Parts of the exercise =
- a) According to the passage on expert evidence, which state has a presumption in favour of single experts?
- b) Write out the passage on expert evidence, beginning at the words "The VLRC recommends" and stopping after "with other experts.".
- c) Extend the passage on expert evidence with the next part, picking up after its last sentence.

While not going so far as to advocate a presumption in favour of single experts, as is the case in Queensland, the VLRC points to the appropriateness of single experts in straightforward cases.

Measures designed to address 'adversarial bias'

The VLRC recommends three further proposals, intended to focus on the expert's overriding duty to assist the court:

  • An extension to the expert's code of conduct, introducing a duty to comply with the court's directions and an express duty requiring an expert to work cooperatively with other experts.
  • The procedural rules currently require that experts are to be provided with a copy of the expert witness code of conduct when they are instructed. The expert must acknowledge that he or she has read it and will abide by it when they prepare their expert report. There are no sanctions for a breach of the code. In a departure from the NSW regime, the VLRC has recommended that experts should not be immune from sanctions that are applicable to other participants in the civil justice system, including costs orders in appropriate cases. There are, however, no recommendations for specific court sanction rules directed to experts.
  • In a further departure from the NSW approach, which only requires experts to disclose fee arrangements that are contingent on the outcome of the litigation, the VLRC has proposed that all experts be obliged to disclose the financial arrangements they have entered into with their instructing solicitors at the time their report is provided to the court.

In a final point of departure from the NSW approach, the report recommends the retention of the mandatory requirement for defendants to disclose a medical report obtained as a result of an examination of the plaintiff. There is no equivalent provision in the NSW provisions.

Information shown =
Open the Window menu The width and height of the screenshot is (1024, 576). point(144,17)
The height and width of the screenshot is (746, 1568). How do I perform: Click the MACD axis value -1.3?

Answers for the tasks =
- a) Queensland.

- b)
The VLRC recommends three further proposals, intended to focus on the expert's overriding duty to assist the court:

  • An extension to the expert's code of conduct, introducing a duty to comply with the court's directions and an express duty requiring an expert to work cooperatively with other experts.

- c)
Clarity regarding privilege issues

Finally, the VLRC report proposes that the treatment of legal professional privilege in the area of expert evidence requires clarification. With the exception of reports prepared following medical examinations in personal injury litigation, parties are currently only required to disclose an expert opinion if they intend to rely on it at trial. A draft of that report and communications between the party's lawyers and the expert may attract legal professional privilege. Where a party's lawyers obtain an expert report and the party decides not to rely on it at trial, legal professional privilege is attached to that report and to any communications between the party's lawyers and the expert.

While the VLRC rejected a requirement that all written communications between experts and litigants or their representatives be disclosed, which is consistent with the NSWLRC recommendations, it has recommended that privilege should not apply to any communication or document arising in connection with the expert's engagement, where that expert is to give evidence in a court proceeding.

Conclusion

The VLRC's recommendations in relation to experts will be of interest to both plaintiffs and defendants and would give the courts significant discretion as to the expert evidence led in a dispute. The State Government's response to the recommendations will be keenly anticipated as so many pieces of significant litigation involve expert evidence.

Footnotes
  1. New South Wales Law Form Commission, Expert Witnesses , Report No 109 (2005).
  2. Part 31, New South Wales Uniform Civil Procedure Rules 2005.